The Google Web search is not the only Google search. In performing a Google test, consider searching groups (USENET newsgroups). This is a significantly different sample and represents, for the most part, conversations in English conducted by people who are not deliberately trying to sell products or reach a mass audience. A "Web" search will typically return 10 to 1000 times more hits than a "groups" search. Because group and Web searches have very different "systemic biases," hit numbers are not comparable. Nevertheless Group searches are particularly helpful in identifying entities whose Web presence may have been artificially inflated by promotional techniques; it is suspicious if a phrase gets, say, 100,000 Web hits but only 10 Groups hits.

USENET postings are date-stamped and have been archived for over twenty years, making them more useful than Web searches as a record of recent history. Using a Groups "advanced search," it is possible to restrict a search by date, which can help in identifying how recent the widespread use of a term is.

Google News searches can assess whether something is currently newsworthy. In comparison to Web or Groups, Google News used to be less susceptible to manipulation by self-promoters, but with the advent of pseudo-news sites designed to collect ad revenues or to promote specific agendas, this test is now no more reliable than the others in areas of popular interest. Note that Google News indexes many "news" sources that reflect specific points of view, and many news sources that are only of local interest.

Depending on the subject, advanced search functions may be useful. For example, adding "site:gov" or "site:edu" will restrict your search to U.S. government sites or U.S. college and university sites.

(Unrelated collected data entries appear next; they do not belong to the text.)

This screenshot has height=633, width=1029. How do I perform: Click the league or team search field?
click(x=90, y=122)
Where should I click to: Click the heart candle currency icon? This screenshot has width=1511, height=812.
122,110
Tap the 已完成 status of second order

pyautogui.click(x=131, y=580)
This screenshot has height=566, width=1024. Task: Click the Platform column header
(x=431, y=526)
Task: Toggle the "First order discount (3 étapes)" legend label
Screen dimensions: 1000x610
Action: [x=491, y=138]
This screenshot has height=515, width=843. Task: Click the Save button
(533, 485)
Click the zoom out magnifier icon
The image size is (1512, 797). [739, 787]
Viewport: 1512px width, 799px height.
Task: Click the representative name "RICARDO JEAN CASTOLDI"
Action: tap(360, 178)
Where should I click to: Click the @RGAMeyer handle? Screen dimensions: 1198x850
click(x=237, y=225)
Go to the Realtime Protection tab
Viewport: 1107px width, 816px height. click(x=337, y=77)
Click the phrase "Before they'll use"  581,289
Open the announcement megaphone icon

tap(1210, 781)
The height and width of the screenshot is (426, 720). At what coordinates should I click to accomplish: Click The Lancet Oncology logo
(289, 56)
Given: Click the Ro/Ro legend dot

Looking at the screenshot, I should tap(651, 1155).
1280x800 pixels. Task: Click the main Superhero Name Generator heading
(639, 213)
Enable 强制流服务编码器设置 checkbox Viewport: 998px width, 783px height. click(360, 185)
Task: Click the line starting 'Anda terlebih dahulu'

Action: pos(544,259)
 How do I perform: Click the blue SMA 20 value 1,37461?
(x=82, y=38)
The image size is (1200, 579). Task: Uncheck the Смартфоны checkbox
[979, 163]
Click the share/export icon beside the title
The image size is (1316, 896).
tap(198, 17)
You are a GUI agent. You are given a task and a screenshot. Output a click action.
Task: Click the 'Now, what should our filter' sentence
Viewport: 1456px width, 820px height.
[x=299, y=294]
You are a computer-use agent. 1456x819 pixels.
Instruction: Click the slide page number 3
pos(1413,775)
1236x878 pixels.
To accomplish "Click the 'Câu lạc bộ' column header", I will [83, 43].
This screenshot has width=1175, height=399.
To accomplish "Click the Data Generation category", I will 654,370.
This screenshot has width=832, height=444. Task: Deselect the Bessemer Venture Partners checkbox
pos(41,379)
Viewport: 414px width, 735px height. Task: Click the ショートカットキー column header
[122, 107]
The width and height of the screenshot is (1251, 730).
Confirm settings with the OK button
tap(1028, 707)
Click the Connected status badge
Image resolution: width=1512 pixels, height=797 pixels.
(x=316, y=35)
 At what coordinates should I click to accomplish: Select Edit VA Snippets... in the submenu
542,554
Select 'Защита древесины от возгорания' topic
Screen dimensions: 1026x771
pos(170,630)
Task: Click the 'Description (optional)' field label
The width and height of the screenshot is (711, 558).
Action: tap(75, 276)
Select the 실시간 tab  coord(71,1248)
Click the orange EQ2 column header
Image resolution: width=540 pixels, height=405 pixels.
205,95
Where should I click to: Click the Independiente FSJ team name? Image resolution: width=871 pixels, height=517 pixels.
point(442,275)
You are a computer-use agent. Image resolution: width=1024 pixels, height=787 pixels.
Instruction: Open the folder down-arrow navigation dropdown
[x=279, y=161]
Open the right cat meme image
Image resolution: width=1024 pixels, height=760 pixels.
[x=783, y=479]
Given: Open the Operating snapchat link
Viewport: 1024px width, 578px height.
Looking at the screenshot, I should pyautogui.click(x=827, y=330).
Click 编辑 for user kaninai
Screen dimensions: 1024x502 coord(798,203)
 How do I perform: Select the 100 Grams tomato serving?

Other tools that may be useful for research include Google Scholar, which searches academic literature. Also see Wikipedia:Notability (academics)

A caution about Google Scholar: Google Scholar works well for fields that are (1) paper-oriented and (2) where all (or nearly all) respected venues have an online presence. Most papers written by a computer scientist will show up, but for less technologically up-to-date fields, it's dicey. Even the journal Science puts articles online only back to 1996. Thus, Google Scholar should rarely be used as proof of non-notability.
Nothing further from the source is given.